It can also detect redundancy between domains, although some refinement is necessary, as the WHOIS entries are entered by hand and are prone to small differences or typos, e.g.
- ed.ac.uk registered for “The University of Edinburgh”
- edinburgh.ac.uk registered for “University of Edinburgh”
- bcftcs.ac.uk registered for “Birmingham College of Food Tourism & Creative Studies”
- cof.ac.uk registered for “Birmingham College of Food - Tourism and Creative Studies”
The steps followed to map domains to institutions are:
- The WHOIS queried about each domain
- The “Registered For” fields are recorded as institution identifiers
- Redundancies are removed to build a list of unique institution identifiers
- Each domain is tagged with a unique institution identifier
Using this approach 2914 institutions for 3641 domains were identified.
An incorrect method of mapping between domains and institutions
An idea for the mapping that we discarded was to use WWW servers, under the assumption that each institution will have a website, and that all redundant domains will be aliases of the same homepage.
This is unfortunately not the case.
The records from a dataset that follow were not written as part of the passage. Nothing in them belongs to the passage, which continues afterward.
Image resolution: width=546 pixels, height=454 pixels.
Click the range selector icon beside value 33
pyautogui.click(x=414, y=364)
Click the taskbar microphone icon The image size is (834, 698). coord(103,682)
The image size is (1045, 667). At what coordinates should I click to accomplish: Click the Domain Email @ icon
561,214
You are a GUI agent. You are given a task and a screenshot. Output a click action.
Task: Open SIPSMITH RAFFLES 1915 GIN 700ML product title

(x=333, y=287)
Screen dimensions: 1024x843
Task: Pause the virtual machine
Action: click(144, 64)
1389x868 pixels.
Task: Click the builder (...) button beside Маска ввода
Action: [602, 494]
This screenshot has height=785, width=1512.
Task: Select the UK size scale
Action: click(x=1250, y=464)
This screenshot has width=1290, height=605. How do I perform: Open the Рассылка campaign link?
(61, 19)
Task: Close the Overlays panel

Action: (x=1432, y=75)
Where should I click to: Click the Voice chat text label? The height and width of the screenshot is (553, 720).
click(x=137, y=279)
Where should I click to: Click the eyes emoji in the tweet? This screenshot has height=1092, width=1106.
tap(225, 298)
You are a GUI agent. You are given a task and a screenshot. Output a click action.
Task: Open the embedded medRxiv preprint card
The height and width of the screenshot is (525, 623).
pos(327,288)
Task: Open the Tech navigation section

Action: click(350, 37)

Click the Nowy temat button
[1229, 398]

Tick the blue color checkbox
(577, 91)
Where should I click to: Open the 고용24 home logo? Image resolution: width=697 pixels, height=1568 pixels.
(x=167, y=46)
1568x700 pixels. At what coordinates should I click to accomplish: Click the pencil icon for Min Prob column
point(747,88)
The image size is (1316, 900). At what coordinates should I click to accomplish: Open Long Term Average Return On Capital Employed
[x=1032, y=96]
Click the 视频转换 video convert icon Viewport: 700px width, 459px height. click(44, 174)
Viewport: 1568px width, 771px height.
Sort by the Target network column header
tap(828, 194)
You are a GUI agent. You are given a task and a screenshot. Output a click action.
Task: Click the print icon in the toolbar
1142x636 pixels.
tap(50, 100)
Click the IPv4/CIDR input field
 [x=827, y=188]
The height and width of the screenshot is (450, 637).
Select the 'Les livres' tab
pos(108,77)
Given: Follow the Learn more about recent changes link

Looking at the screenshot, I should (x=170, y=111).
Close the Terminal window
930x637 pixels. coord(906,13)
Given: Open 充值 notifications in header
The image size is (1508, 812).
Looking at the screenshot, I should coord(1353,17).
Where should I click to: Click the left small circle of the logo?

For example, the University of Oxford web servers have different IP addresses $ host www.ox.ac.uk www.ox.ac.uk has address 22.214.171.124 $ host www.oxford.ac.uk www.oxford.ac.uk has address 126.96.36.199
OSS Watch is a separate institution, but the webserver shares the same IP address save for the last byte $ host www.oss-watch.ac.uk www.oss-watch.ac.uk has address 188.8.131.52
Identification of email servers
A list of front-end inbound email servers associated to a certain domain can be obtained with a DNS query (see Appendix B). This list can be emtpy, or have 1 or more entries depending on how many servers are running.
The list assigns a priority to each server (low priority servers should be contacted only if higher priority servers are not responding), but in this study we make no distinction between them.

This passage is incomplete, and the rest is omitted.